We have a communications application that has been out for over 8 years now on the IOS platform, and recently we have run into an issue on the new iPhone 14.
We are using the audio session category AVAudioSessionCategoryPlayAndRecord with AVAudioSessionModeVoiceChat. We are also using the kAudioUnitSubType_VoiceProcessingIO component.
Part of the CoreAudio setup sets the callback size as follows:
NSTimeInterval desiredBufferDuration = .02;
BOOL prefResult = [session setPreferredIOBufferDuration:desiredBufferDuration error:&nsError];
Then when asking for the buffer duration back with
NSTimeInterval actualBufferDuration = [session IOBufferDuration];
We get the expected .0213333, which is 1024 samples at 48kHz.
In the audio callback, we have ALWAYS received 1024 samples. In our callback, we simply log the number of samples supplied as follows:
static OSStatus inputAudioCallback (void *inRefCon,
AudioUnitRenderActionFlags *ioActionFlags,
const AudioTimeStamp *inTimeStamp,
UInt32 inBusNumber,
UInt32 inNumberFrames,
AudioBufferList *ioData)
{
NSLog (#"A %d", inNumberFrames);
}
The code is simplified, but you get the idea.
On any hardware device other than iPhone 14, we get 1024 every time from this log statement.
On the iPhone 14, we get the following sequence:
A 960 (6 times)
A 1440
A 960 (7 times)
A 1440
And it repeats. This alone for playback isn't really causing any issues, HOWEVER we also pull in the microphone during the callback. Here's the simplified code in the audio callback:
renderErr = AudioUnitRender(ioUnit, ioActionFlags, inTimeStamp, 1, inNumberFrames, myIOData);
Simple call, but quite often at the 960/1440 transition the AudioUnitRender returns kAudioUnitErr_CannotDoInCurrentContext for both the last 960 and the 1440 callback.
This results in lost microphone data, causing popping/glitching in the audio.
If we switch to using the kAudioUnitSubType_RemoteIO subtype, we reliably get 1024 samples per callback and the AudioUnitRender function works correctly every time. Problem is we don't get echo cancellation so using the device hand-held is worthless in this mode.
So the question is, has something severely changed with iPhone 14 where AudioUnitRender is called during the audio callback when using the kAudioUnitySubType_VoiceProcessingIO? This is most definitely not an IOS 16 bug since there are no issues on iPhone 13 or previous models that support IOS 16.
The fact that we're not getting 1024 samples at a time kind of tells us something is really wrong, but this code has worked correctly for years now and is acting real funky on iPhone 14.
We were experiencing the same issue on our end. We believe it is an Apple issue since, as you said, nothing has changed in this API that we know of. It should be a valid way of interacting with the kAudioUnitSubType_VoiceProcessingIO Audio Unit.

Entries supplied:
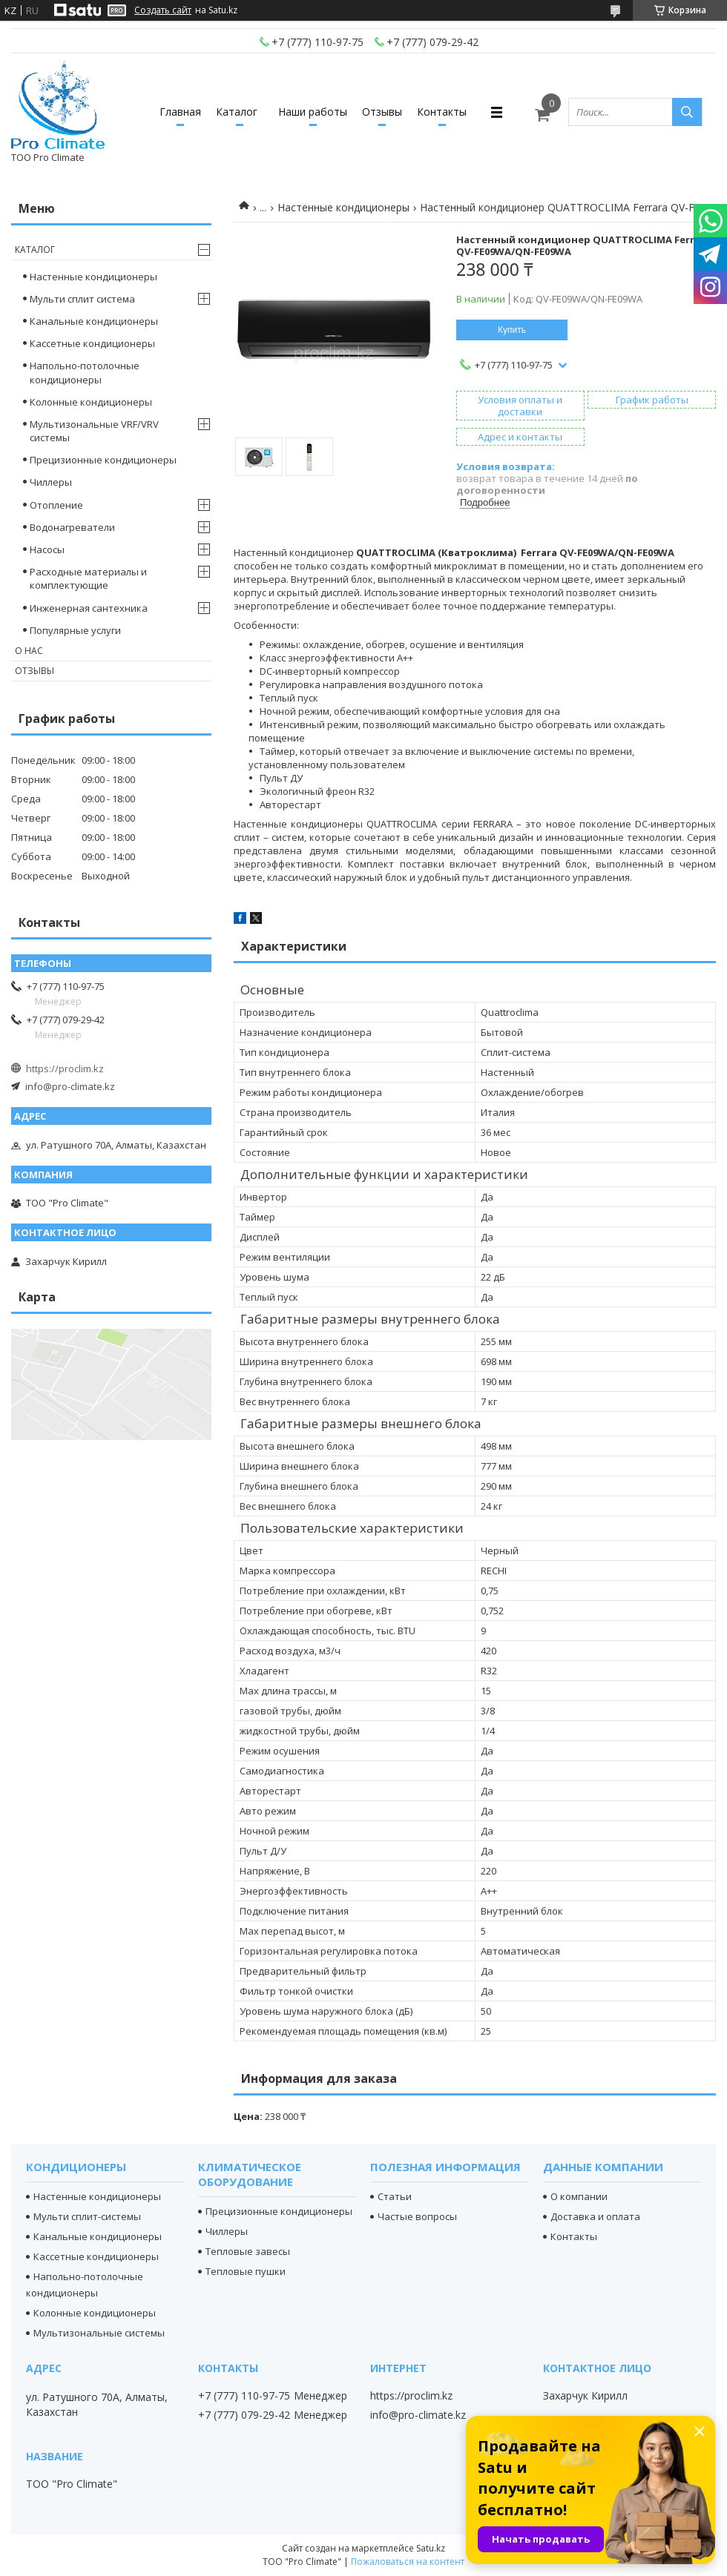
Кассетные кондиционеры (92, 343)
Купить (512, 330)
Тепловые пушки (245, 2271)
--
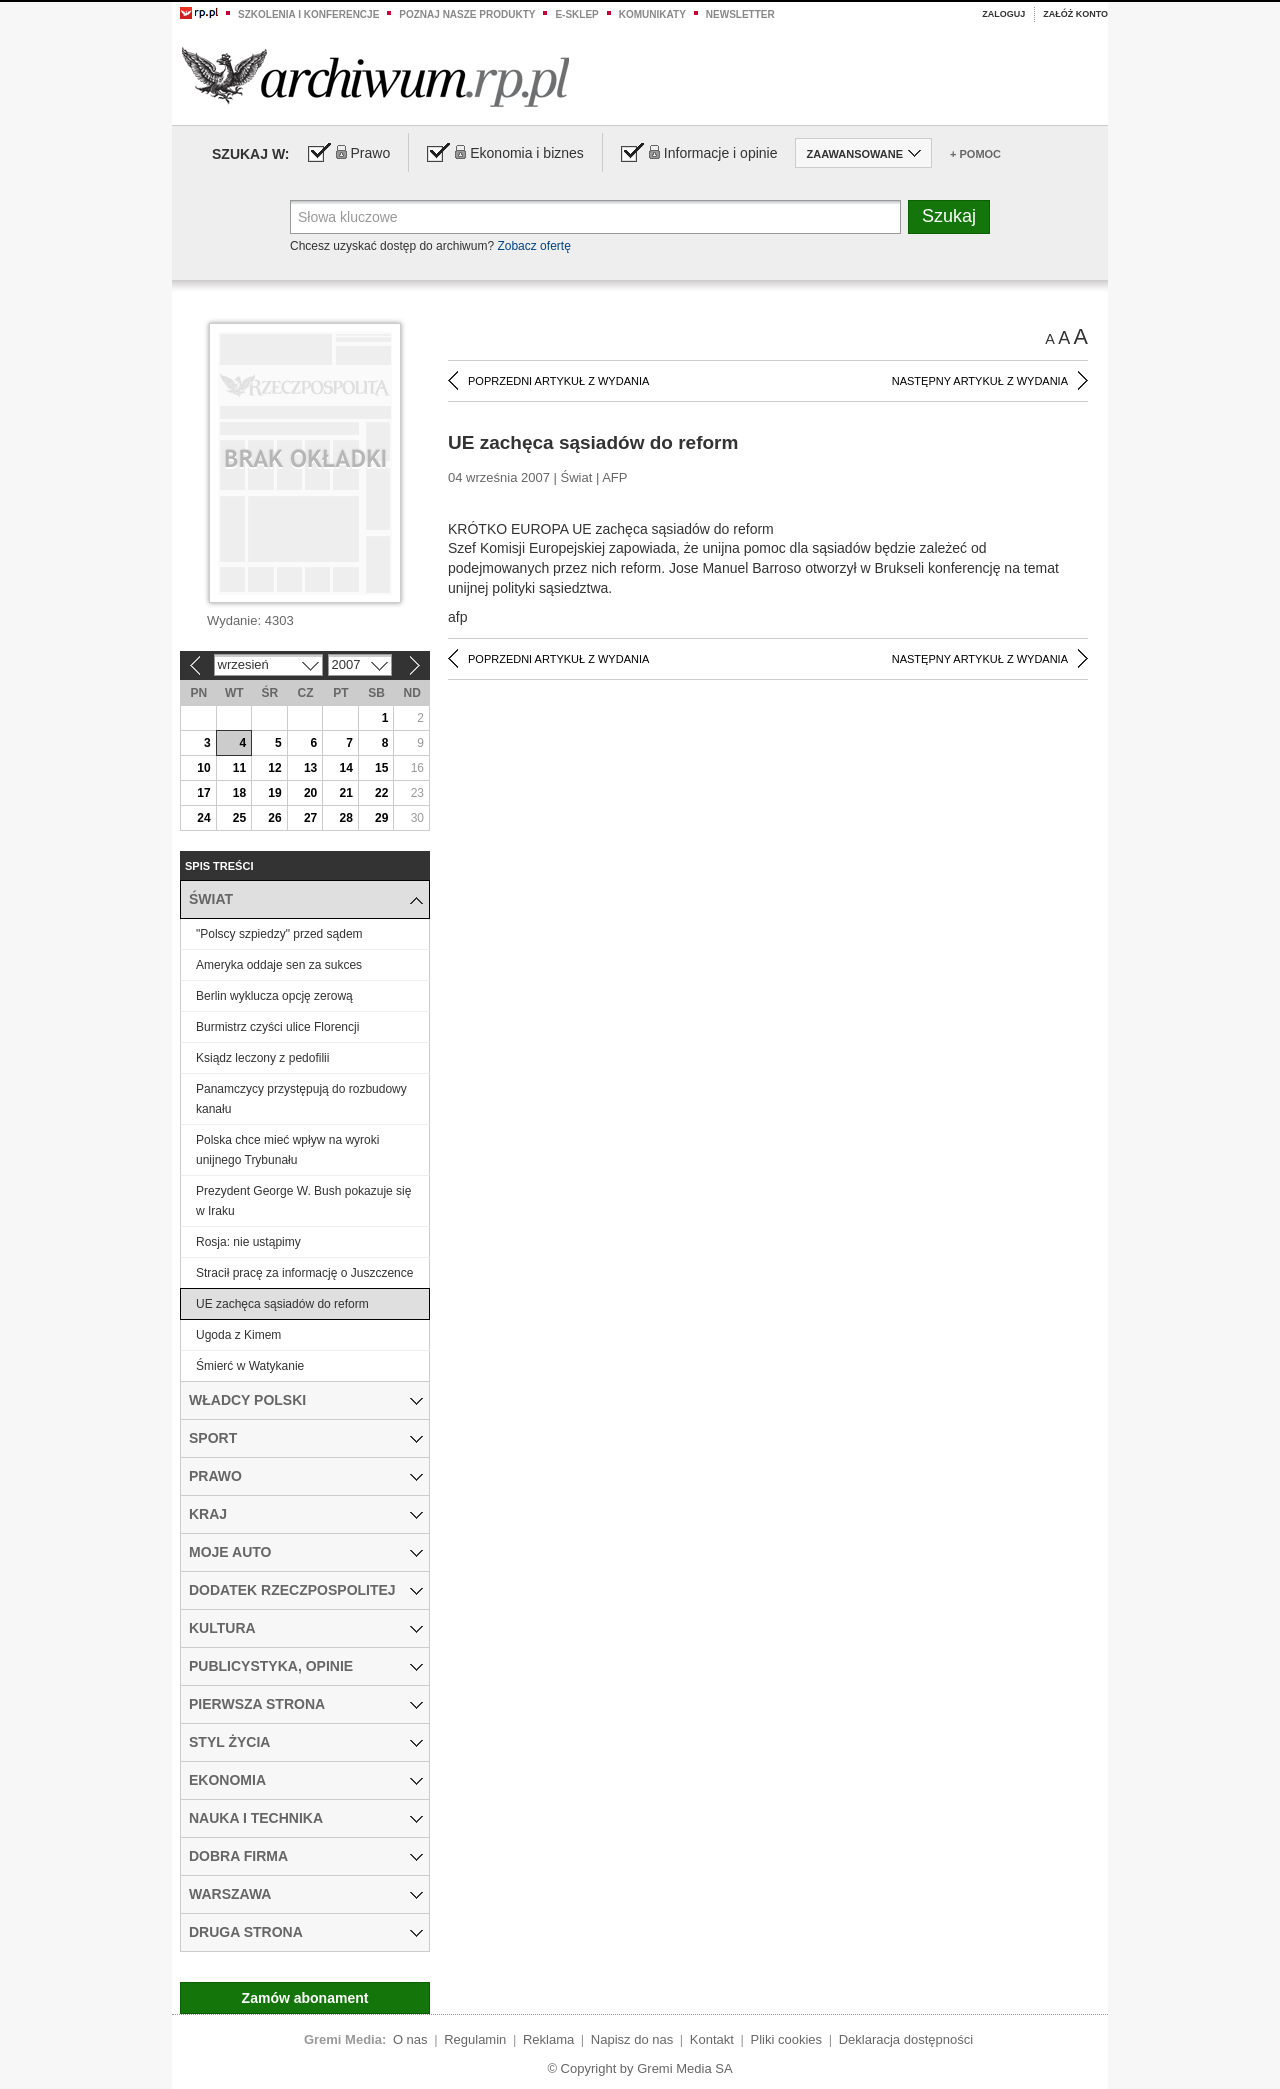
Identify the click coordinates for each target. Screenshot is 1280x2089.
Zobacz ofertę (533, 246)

Given exercise:
Reproduce the passage of the iPhone 14 audio thread from "In the audio callback, we" up to and including "this log statement.".

Task solution:
In the audio callback, we have ALWAYS received 1024 samples. In our callback, we simply log the number of samples supplied as follows:
static OSStatus inputAudioCallback (void *inRefCon,
AudioUnitRenderActionFlags *ioActionFlags,
const AudioTimeStamp *inTimeStamp,
UInt32 inBusNumber,
UInt32 inNumberFrames,
AudioBufferList *ioData)
{
NSLog (#"A %d", inNumberFrames);
}
The code is simplified, but you get the idea.
On any hardware device other than iPhone 14, we get 1024 every time from this log statement.